◆ WHAT TO WORK ON:
Omit all images, then repeat exactly the lines below from the one containing "1500x763 pixels." through the one containing "to the Unsubscribes", both ends included.

◆ LISTED RECORDS:
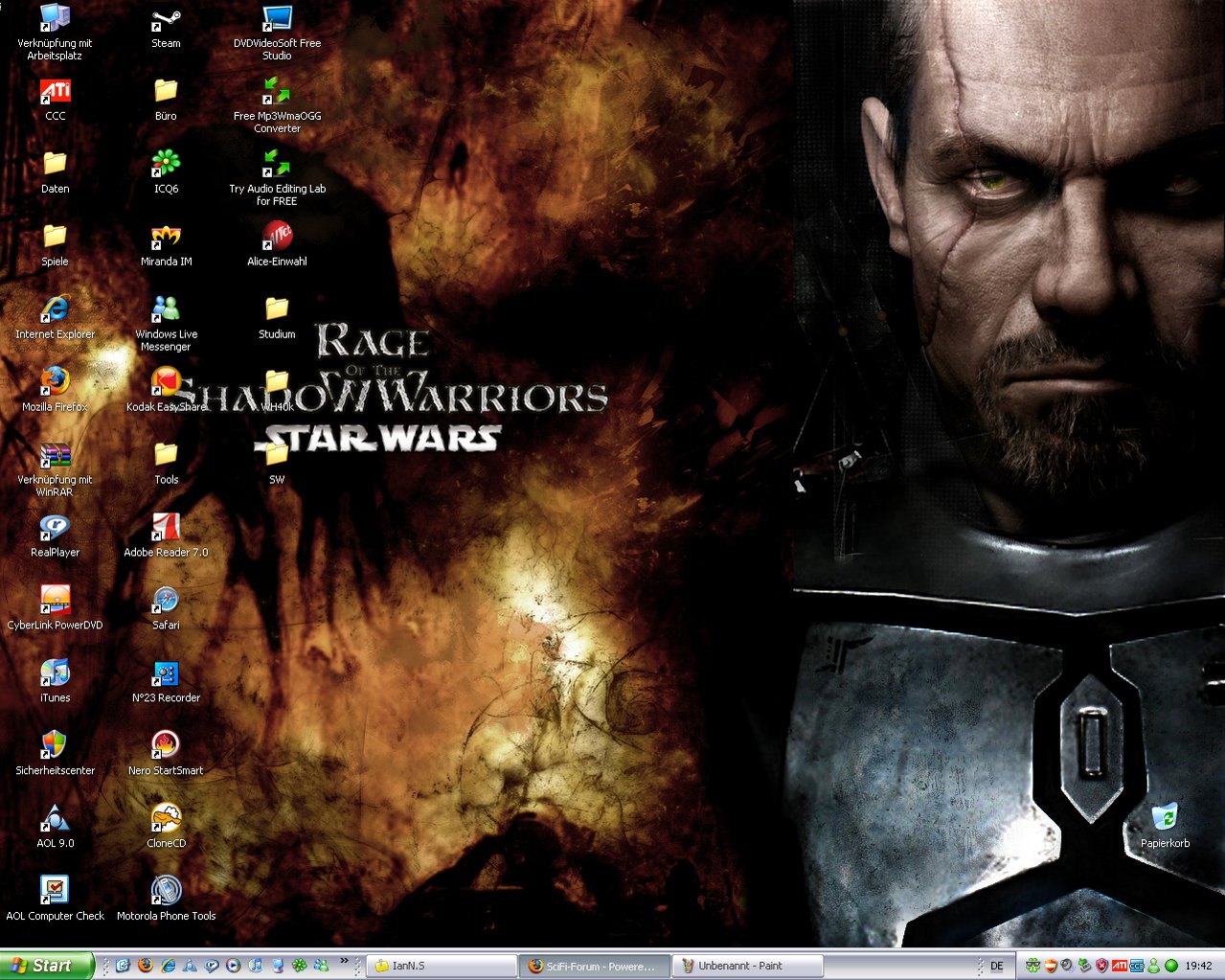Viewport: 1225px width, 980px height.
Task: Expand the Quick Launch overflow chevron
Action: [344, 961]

==

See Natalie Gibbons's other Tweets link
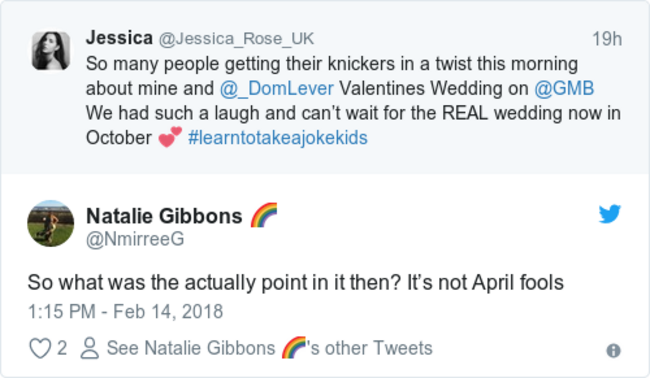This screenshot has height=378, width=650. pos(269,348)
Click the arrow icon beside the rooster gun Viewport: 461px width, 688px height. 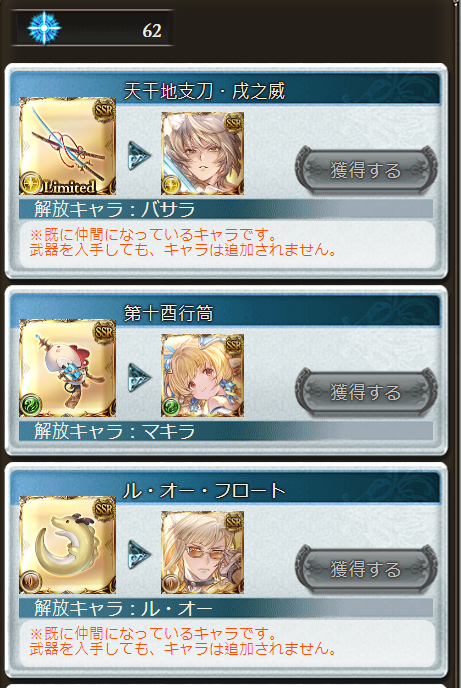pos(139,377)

...

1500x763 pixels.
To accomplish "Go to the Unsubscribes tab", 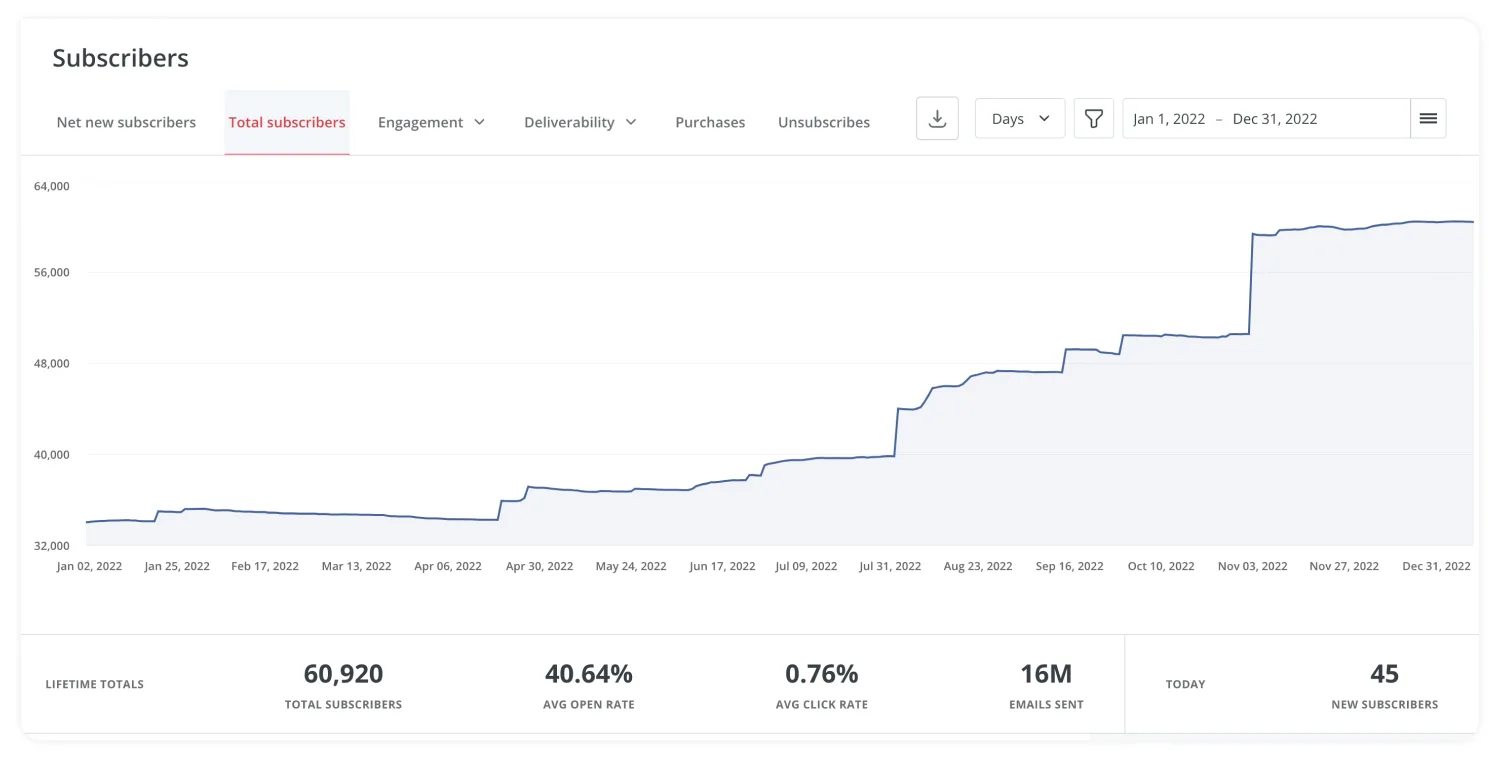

◆ SOLUTION BELOW:
1500x763 pixels.
To accomplish "Go to the Unsubscribes tab", 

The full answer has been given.